女社長の彼氏は秘書様!?(仮)
30階の内、1階は受付ホール、2階から26階までオフィスや会議室などで、今音羽が降りた階は音羽の仕事部屋兼生活スペースになっている。
エレベーターを降り、すぐ正面にあるドアの前に立つ。
このドアに鍵は無い。
指紋認証で入れるようになっている。
まぁ、鍵を持ち歩かなくていいから楽よね。
いつものように、指をかざしてロックが解けたドアを開け、中に入った。
玄関からは少し廊下が続いていてその先にまた扉がある。
それを開けると、1番先に目に入るのが立派な仕事机。
左には滅多に使わないキッチン。
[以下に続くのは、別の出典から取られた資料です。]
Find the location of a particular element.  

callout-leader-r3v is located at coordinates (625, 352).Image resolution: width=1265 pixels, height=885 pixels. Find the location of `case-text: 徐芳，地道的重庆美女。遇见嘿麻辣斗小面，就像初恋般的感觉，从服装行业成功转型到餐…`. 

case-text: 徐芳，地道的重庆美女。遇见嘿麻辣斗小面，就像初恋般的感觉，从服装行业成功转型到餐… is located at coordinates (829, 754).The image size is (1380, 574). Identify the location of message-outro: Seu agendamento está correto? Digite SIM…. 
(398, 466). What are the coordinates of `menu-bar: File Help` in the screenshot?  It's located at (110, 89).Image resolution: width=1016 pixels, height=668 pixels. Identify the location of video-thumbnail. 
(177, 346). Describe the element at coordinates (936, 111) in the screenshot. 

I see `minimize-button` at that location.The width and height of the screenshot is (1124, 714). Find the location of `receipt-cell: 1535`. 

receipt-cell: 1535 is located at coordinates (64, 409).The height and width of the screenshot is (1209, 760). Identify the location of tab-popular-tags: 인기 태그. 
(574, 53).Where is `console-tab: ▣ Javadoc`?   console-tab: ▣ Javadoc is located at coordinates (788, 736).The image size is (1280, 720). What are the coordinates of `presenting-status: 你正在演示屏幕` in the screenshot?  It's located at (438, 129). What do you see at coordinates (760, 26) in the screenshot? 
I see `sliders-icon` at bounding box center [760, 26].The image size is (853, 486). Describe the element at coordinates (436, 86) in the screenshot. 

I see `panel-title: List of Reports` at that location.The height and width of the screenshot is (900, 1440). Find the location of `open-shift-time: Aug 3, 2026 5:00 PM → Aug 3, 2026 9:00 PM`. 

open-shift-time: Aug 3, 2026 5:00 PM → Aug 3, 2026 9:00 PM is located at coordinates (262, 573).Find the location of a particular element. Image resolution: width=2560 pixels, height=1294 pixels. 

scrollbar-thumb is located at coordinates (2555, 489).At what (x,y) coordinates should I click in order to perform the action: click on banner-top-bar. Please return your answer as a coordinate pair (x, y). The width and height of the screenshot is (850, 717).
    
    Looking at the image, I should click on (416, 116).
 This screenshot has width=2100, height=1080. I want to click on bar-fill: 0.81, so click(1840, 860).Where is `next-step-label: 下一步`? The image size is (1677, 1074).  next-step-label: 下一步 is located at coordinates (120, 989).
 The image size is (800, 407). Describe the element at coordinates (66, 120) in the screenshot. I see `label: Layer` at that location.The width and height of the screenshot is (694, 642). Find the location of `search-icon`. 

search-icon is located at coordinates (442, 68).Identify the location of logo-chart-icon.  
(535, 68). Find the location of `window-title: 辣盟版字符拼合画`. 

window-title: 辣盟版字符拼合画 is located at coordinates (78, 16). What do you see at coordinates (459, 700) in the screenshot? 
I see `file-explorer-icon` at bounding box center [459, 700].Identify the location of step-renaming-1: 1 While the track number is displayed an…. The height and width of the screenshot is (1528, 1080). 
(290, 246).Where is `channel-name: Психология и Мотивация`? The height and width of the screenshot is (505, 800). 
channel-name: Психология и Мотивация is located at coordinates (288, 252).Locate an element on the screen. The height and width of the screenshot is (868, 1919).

右には高級感が漂うソファが並ぶ。
「はぁ〜…」
仕事机の椅子に倒れ込むように腰かけると、不意にため息が溢れる。
椅子に腰かけるけど、絶対に後ろは見ない。
何故かって?
あたしの部屋…というか、この会社はガラス張りのビルで勿論あたしの部屋もほとんどガラス張り。
27階だからプライバシーは保護されてるんだけど。
だから、なんで後ろは見ないかって?そりゃ…
高所恐怖症だからよっ!!
椅子の後ろはすぐガラス窓。振り返れば、それはそれは素晴らしい景色が広がっているよ?
だけど、高所恐怖症の人にとってはただの拷問。